Take the records below and retype them line by line, from the first line through the one containing "Task: Click the TempTale Ultra title"; stop there.

(Data begins)

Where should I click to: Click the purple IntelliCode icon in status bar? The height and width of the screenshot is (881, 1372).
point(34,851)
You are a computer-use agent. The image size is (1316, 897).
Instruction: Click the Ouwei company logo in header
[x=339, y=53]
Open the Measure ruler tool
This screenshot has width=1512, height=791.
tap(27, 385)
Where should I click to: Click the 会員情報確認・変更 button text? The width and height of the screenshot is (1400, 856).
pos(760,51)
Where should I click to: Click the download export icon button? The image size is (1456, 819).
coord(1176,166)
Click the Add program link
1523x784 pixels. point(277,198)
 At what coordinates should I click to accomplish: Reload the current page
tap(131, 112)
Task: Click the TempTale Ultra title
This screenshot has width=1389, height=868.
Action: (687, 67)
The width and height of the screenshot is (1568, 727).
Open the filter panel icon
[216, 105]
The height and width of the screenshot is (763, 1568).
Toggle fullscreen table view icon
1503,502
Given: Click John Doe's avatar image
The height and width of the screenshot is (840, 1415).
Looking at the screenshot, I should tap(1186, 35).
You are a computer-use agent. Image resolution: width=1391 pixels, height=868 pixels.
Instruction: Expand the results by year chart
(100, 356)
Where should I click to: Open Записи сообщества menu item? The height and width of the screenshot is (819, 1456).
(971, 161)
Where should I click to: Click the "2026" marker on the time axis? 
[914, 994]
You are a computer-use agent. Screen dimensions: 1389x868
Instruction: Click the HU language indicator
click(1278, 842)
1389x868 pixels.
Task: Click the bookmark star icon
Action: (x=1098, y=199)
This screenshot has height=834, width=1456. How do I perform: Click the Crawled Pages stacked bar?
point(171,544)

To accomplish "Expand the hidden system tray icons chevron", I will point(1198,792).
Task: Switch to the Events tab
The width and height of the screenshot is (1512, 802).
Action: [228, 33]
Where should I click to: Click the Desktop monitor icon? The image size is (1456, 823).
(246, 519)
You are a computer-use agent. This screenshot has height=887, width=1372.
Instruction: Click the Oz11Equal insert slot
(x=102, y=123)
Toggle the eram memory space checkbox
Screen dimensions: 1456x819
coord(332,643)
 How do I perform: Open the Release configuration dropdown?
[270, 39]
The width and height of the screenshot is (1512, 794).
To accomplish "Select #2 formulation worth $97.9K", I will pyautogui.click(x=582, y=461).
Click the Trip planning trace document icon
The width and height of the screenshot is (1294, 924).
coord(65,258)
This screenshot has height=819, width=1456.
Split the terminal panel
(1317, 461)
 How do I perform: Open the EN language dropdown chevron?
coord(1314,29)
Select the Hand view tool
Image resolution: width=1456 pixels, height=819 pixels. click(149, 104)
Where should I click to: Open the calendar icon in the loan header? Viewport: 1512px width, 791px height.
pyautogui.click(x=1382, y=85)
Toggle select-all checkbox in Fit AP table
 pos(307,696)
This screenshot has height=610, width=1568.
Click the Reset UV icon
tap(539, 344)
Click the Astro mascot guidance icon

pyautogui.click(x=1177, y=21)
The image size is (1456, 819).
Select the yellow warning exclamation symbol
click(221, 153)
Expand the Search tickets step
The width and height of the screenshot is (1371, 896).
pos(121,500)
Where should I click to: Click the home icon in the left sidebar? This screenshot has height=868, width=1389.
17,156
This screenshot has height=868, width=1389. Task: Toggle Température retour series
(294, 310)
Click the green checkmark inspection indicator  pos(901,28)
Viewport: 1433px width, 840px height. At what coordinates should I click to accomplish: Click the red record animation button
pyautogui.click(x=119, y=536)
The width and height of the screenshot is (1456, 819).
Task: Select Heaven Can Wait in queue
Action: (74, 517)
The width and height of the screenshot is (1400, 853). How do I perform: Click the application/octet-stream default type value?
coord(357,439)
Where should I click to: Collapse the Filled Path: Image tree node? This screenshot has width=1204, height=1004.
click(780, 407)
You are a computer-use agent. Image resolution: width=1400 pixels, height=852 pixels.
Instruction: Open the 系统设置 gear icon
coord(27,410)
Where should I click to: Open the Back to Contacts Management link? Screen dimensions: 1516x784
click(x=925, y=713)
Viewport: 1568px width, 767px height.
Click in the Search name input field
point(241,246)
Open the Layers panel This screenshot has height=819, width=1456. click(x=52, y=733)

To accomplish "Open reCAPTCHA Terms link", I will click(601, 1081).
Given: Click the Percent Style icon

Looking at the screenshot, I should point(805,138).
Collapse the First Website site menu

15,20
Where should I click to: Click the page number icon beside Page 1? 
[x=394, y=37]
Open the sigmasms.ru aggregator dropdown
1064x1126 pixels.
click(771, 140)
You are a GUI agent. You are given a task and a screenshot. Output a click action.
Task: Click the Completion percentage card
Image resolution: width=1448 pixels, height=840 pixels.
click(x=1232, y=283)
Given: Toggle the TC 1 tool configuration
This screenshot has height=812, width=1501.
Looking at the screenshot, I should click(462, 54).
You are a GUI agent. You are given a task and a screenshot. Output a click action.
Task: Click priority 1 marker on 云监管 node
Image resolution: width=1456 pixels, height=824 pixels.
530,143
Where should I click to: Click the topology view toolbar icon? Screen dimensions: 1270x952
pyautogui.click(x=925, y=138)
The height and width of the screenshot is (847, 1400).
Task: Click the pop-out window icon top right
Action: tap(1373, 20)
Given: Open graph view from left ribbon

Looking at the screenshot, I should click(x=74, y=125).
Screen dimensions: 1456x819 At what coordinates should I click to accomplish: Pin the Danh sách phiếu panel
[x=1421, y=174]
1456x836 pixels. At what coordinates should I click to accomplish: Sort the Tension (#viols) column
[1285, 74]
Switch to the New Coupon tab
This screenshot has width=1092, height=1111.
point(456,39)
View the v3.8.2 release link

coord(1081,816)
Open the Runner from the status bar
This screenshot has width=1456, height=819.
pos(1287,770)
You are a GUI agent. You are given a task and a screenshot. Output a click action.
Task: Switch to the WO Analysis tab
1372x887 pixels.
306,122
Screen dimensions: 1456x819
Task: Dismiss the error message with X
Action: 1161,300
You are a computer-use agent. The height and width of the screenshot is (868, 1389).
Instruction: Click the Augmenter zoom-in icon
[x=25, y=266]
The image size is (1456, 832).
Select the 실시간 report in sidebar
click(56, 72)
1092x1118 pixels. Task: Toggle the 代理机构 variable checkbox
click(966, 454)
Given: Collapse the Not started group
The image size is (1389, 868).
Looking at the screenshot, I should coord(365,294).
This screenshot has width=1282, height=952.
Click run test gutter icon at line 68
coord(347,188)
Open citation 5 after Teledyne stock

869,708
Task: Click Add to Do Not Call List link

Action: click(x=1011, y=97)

(Data ends)

**Answer for this exercise:**
Where should I click to: Click the purple IntelliCode icon in status bar? The height and width of the screenshot is (881, 1372).
point(34,851)
You are a computer-use agent. The image size is (1316, 897).
Instruction: Click the Ouwei company logo in header
[x=339, y=53]
Open the Measure ruler tool
This screenshot has width=1512, height=791.
tap(27, 385)
Where should I click to: Click the 会員情報確認・変更 button text? The width and height of the screenshot is (1400, 856).
pos(760,51)
Where should I click to: Click the download export icon button? The image size is (1456, 819).
coord(1176,166)
Click the Add program link
1523x784 pixels. point(277,198)
 At what coordinates should I click to accomplish: Reload the current page
tap(131, 112)
Task: Click the TempTale Ultra title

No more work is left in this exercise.